▶ _Supplied material_:
--- START ---

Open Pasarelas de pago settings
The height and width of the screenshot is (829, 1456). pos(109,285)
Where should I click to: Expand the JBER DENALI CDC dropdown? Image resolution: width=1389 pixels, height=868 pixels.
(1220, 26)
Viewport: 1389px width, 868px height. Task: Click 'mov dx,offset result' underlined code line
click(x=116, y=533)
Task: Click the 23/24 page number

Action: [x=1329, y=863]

--- END ---

▶ _What to work on_: Each of the lines above should be printed again precisely as it reads.

▶ _Response to the task_:
Open Pasarelas de pago settings
The height and width of the screenshot is (829, 1456). pos(109,285)
Where should I click to: Expand the JBER DENALI CDC dropdown? Image resolution: width=1389 pixels, height=868 pixels.
(1220, 26)
Viewport: 1389px width, 868px height. Task: Click 'mov dx,offset result' underlined code line
click(x=116, y=533)
Task: Click the 23/24 page number

Action: [x=1329, y=863]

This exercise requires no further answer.